If \(M= max \{d_{1}, d_{2}, \ldots , d_{r}\}\) and \(m= \mathrm{min} \{d_{1}, d_{2}, \ldots , d_{r}\},\) then \(f \in \mathcal{S}_{N}\) provided that \(f(x) \in C^{m-1}({\mathbb {R}})\) and that the restriction of f(x) to any interval between consecutive knots is identical with a polynomial of degree not exceeding M. If \(d_{i}\)’s are distinct, then \(\sum _{i=1}^{r}\beta _{d_{i}}(.-n)\), \(n \in {\mathbb {Z}}\) are globally linearly independent.

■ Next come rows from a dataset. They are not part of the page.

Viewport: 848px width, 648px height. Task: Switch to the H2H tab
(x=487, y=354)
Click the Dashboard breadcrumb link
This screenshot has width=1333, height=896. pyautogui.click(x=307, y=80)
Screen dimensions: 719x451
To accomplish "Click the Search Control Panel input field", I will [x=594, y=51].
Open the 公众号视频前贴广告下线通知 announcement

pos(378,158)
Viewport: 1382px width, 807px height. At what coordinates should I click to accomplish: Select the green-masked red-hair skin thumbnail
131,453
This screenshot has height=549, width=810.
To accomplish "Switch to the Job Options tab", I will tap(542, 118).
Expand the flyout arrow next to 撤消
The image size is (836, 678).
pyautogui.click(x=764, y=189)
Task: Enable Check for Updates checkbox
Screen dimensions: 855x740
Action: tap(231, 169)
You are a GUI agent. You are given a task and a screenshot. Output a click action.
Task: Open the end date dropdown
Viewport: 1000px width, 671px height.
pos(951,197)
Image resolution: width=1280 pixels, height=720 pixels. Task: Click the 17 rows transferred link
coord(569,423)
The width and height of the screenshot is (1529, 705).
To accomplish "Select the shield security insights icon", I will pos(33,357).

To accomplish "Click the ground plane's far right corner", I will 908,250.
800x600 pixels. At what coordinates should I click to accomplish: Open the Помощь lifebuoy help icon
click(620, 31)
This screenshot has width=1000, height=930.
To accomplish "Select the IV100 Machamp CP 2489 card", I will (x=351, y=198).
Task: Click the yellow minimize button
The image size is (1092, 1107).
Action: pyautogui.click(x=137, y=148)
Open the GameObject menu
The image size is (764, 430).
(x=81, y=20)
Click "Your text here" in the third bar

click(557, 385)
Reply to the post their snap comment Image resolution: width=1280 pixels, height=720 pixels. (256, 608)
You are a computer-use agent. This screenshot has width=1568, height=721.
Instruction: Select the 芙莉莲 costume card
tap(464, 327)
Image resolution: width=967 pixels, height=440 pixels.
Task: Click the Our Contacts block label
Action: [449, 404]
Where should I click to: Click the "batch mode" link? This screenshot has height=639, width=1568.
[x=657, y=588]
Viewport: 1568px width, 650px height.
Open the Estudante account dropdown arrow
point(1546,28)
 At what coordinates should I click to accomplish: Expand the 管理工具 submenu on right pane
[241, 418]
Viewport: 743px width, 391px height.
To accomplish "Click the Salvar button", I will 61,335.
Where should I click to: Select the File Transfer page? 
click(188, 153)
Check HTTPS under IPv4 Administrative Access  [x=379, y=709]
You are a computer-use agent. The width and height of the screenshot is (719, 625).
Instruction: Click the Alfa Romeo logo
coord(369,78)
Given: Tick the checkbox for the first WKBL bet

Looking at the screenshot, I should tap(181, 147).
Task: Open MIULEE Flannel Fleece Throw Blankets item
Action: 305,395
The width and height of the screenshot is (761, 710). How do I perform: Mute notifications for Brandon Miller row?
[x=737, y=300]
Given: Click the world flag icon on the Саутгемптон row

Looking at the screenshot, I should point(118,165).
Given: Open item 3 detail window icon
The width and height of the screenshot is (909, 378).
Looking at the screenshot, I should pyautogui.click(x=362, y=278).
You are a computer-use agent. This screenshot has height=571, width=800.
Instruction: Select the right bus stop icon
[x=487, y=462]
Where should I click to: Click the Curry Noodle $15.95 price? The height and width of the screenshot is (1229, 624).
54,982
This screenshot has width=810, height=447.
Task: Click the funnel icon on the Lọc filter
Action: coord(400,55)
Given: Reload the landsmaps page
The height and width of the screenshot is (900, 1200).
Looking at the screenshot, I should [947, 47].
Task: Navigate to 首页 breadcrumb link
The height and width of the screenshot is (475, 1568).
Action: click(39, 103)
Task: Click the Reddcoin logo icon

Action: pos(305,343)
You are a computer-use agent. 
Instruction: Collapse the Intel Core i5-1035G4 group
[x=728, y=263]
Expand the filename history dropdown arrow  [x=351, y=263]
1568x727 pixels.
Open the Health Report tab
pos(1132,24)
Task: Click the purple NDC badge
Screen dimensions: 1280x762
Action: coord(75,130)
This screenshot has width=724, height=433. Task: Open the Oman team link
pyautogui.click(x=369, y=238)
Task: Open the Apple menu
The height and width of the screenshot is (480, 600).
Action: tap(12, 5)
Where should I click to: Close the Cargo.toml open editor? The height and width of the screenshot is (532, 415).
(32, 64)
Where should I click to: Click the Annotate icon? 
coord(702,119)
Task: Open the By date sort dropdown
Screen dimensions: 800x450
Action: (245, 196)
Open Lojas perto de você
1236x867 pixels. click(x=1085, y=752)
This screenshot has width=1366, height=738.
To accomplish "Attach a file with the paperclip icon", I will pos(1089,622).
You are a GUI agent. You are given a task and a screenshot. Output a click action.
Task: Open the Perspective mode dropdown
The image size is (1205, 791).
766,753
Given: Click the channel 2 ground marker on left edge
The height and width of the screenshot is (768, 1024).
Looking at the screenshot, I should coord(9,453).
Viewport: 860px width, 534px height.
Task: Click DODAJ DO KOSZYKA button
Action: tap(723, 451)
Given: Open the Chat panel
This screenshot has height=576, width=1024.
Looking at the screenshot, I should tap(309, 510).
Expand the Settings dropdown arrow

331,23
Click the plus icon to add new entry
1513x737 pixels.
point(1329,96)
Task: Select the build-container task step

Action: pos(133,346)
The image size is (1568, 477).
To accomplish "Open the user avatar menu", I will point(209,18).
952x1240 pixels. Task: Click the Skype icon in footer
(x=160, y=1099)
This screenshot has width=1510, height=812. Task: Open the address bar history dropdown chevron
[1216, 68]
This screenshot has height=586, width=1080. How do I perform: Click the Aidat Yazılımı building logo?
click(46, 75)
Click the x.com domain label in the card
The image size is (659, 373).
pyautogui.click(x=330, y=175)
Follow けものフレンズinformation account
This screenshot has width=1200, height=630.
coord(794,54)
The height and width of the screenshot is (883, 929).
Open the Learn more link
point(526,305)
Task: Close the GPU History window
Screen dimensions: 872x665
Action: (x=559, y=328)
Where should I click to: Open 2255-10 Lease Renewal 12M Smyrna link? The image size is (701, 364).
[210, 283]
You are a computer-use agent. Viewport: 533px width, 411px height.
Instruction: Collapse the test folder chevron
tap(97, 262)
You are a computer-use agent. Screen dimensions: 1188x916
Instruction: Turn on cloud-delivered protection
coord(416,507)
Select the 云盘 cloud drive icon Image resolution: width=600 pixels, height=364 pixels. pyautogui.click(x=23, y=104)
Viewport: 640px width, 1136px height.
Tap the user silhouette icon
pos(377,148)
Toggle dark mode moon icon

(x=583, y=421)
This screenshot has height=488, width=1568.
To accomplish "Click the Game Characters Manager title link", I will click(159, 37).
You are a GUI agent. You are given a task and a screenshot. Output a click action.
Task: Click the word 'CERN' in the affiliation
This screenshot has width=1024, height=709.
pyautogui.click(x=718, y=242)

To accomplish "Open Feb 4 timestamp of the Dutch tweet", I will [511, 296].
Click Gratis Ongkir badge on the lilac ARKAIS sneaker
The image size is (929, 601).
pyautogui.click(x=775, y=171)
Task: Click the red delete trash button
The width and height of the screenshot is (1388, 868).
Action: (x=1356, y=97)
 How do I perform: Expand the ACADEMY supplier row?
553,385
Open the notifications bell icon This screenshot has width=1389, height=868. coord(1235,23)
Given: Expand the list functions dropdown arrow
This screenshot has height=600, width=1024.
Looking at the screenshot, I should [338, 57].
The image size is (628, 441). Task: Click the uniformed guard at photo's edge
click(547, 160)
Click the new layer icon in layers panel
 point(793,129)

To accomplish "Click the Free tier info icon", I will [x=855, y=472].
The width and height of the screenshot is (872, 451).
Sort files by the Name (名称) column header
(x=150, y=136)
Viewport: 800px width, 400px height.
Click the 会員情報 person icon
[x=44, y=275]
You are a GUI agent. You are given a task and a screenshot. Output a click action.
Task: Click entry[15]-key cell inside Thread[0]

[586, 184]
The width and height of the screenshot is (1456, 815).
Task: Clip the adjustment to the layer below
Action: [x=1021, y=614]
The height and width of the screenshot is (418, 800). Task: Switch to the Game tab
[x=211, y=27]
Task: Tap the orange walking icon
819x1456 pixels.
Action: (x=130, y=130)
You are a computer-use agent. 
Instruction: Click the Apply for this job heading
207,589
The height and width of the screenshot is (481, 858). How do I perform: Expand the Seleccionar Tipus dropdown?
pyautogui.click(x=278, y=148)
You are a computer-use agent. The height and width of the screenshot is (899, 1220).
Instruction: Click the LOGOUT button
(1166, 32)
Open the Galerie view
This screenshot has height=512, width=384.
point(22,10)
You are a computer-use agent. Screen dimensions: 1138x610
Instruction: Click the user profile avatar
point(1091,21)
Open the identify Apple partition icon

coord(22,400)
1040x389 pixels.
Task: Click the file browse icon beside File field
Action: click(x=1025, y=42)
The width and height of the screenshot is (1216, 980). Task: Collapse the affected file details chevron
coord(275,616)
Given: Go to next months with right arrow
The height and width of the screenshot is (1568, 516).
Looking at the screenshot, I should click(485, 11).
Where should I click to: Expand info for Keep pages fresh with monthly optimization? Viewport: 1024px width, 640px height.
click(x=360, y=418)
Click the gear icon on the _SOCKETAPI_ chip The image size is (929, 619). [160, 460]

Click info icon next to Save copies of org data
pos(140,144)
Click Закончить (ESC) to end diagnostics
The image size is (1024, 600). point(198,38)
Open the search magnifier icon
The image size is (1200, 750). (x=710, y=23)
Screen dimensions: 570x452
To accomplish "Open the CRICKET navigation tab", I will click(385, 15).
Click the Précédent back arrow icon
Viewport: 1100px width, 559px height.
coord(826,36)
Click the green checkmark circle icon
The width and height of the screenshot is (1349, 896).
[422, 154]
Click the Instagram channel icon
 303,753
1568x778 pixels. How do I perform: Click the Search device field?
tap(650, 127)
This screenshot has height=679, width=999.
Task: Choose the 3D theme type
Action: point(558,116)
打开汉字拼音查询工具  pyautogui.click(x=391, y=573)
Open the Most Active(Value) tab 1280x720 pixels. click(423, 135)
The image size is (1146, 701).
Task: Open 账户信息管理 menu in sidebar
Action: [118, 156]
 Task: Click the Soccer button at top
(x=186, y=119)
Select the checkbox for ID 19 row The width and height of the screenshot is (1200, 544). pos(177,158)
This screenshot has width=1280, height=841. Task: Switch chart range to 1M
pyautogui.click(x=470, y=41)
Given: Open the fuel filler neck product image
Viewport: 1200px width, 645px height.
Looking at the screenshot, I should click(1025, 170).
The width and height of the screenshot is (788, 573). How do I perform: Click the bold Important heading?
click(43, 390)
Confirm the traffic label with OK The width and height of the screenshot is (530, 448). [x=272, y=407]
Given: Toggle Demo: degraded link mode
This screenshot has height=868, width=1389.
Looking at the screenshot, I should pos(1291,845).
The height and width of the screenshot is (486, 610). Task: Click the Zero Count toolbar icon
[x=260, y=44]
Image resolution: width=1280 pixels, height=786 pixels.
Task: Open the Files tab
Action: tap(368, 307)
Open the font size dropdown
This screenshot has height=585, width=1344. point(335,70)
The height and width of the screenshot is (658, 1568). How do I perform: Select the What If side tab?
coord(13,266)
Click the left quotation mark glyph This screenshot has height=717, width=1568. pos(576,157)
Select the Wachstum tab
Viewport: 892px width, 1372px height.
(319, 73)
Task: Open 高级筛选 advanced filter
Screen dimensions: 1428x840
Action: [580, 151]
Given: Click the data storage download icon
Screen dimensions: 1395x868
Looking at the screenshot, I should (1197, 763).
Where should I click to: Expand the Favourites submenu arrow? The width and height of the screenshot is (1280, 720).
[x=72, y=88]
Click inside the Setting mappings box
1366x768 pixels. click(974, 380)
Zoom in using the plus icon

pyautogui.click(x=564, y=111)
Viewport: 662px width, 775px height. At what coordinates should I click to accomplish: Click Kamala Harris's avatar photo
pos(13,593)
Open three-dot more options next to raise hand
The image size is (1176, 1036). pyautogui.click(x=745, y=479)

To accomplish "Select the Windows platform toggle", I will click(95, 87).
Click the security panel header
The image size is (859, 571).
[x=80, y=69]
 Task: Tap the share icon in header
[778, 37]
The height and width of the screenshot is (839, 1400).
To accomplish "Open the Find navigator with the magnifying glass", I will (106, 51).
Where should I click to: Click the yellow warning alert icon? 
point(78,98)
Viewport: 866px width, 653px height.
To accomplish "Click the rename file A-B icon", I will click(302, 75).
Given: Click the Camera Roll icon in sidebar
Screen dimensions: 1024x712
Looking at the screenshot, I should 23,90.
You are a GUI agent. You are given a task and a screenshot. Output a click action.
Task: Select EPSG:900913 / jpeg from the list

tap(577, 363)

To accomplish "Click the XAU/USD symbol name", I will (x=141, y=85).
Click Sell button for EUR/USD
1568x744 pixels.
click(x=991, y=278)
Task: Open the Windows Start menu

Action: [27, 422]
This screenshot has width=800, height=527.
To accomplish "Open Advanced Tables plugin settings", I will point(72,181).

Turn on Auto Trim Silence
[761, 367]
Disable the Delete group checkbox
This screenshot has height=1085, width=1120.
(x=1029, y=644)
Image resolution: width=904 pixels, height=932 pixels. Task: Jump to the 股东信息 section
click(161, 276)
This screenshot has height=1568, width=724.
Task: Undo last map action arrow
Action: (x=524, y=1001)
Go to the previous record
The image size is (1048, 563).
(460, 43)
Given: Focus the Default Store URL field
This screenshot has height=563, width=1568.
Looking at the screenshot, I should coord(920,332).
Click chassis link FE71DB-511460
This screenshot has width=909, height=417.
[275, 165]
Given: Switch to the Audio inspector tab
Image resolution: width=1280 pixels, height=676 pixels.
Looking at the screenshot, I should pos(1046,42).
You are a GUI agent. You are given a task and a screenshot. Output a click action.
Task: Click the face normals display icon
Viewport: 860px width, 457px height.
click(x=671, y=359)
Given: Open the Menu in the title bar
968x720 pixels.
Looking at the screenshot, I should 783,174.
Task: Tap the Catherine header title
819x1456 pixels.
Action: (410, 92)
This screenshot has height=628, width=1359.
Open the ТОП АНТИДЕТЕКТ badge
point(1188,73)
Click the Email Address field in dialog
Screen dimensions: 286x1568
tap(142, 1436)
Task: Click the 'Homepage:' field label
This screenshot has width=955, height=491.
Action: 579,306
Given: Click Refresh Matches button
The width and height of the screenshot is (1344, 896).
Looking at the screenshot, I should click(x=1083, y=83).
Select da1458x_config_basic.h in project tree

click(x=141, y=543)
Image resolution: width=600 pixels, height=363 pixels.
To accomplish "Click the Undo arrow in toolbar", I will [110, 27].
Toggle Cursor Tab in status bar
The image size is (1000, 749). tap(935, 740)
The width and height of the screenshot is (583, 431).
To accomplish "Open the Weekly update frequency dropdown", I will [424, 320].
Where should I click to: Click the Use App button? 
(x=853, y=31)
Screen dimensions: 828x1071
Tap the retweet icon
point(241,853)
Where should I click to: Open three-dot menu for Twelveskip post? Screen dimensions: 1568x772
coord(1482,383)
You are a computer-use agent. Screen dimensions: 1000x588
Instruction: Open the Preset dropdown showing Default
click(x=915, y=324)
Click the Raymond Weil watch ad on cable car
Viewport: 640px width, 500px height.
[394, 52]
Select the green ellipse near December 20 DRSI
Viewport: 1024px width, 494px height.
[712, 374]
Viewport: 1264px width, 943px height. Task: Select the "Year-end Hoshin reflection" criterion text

We consider the following local average sampling problem:

Problem: Let \(\{y_{n}\}_{n \in {\mathbb {Z}}} \) be a given sequence of real numbers. Find a spline \(f \in \mathcal{S}_{N}\) such that \(f \star h(n)=y_{n}, {n \in {\mathbb {Z}}} \), where \(h \in L^{1}({\mathbb {R}})\) and \(\left( h \star \sum _{i=1}^{r}\beta _{d_{i}}\right) (n) \ne 0\), for some \(n \in {\mathbb {Z}}\) and

$$\begin{aligned} supp(h)\subseteq \left[ -\frac{1}{2},\frac{1}{2}\right] , h(t)\ge 0, t\in {\mathbb {R}}, 0<\int \limits _{-\frac{1}{2}}^{0}h(t)dt<\infty , 0<\int \limits _{0}^{\frac{1}{2}}h(t)dt<\infty .\\ \nonumber \end{aligned}$$
(1)

We show that this problem has infinitely many solutions. The uniqueness of solution is obtained by imposing the following growth conditions on the samples and the splines as that of Schoenberg [9]:

$$\mathcal{S_{N,\gamma }}=\left\{ f(t)\in \mathcal{S}_{N}:f(t)=O(|t|^{\gamma }) \;as \;t\rightarrow \pm \infty \right\} $$

and

$$\mathcal{D_{\gamma }}=\left\{ \{y_{n}\}:y_{n}=O(|n|^{\gamma }) \;as \;n\rightarrow \pm \infty \right\} {}.$$

This problem over the singly generated spline space is analyzed in [10]. It is shown in [10] that the local average sampling problem has a unique solution for \(d \le 4\) when the spline space is generated by a single central B-spline. For \(d>4\) the same problem has been posed as an open problem. The same authors have analyzed the problem for \(d\ge 5\) by reducing the support of h. They have shown in [11] that the local average sampling problem for singly generated spline has a unique solution when h is supported in \(\left[ -\frac{l}{2},\frac{l}{2}\right] ,\) \(l<1.\)

Lemma 1

Let \(\psi (x)=\sum _{i=1}^{r}\beta _{d_{i}}(x)\) and let A be the greatest integer such that \(h \star \psi (n)=0 , \forall n<A,\) and let \(N_{1}\) be the smallest nonnegative integer such that \(h \star \psi (n)=0 , \forall n>A + N_{1}.\) Then the solutions of the problem form a linear manifold in \(\mathcal{S}_{N}\) of dimension \(N_{1}.\) Moreover, \(N_{1}= M+1\), if M is odd and \(N_{1}=M\), if M is even.

Proof

When \(N_{1}=0\) this problem has a unique solution. For \(N_{1}>0\), we consider the linear map from \({\mathbb {C}}^{{\mathbb {Z}}}\) to \(\mathcal{S}_{N}\) defined by

$$ \{a_{n}\}_{n \in {\mathbb {Z}}}\longmapsto \sum _{n \in {\mathbb {Z}}}a_{n}\psi (t-n).$$

Since the integer translates of \(\psi \) are globally linearly independent, this map is an isomorphism from \({\mathbb {C}}^{{\mathbb {Z}}}\) onto \(\mathcal{S}_{N}\) . Therefore \(h \star f(n)=y_{n}\) in \({\mathbb {C}}^{{\mathbb {Z}}}\) if and only if,

$$\sum _{k=0}^{N_{1}}h \star \psi (A+k)a_{n-A-k}=y_{n}, \forall n \in {\mathbb {Z}}.$$

This forms a linear difference equation of order \(N_{1}\) with constant coefficients. Hence the solution space is an \(N_{1}\) dimensional manifold in \(\mathcal{S}_{N}.\) \(\square \)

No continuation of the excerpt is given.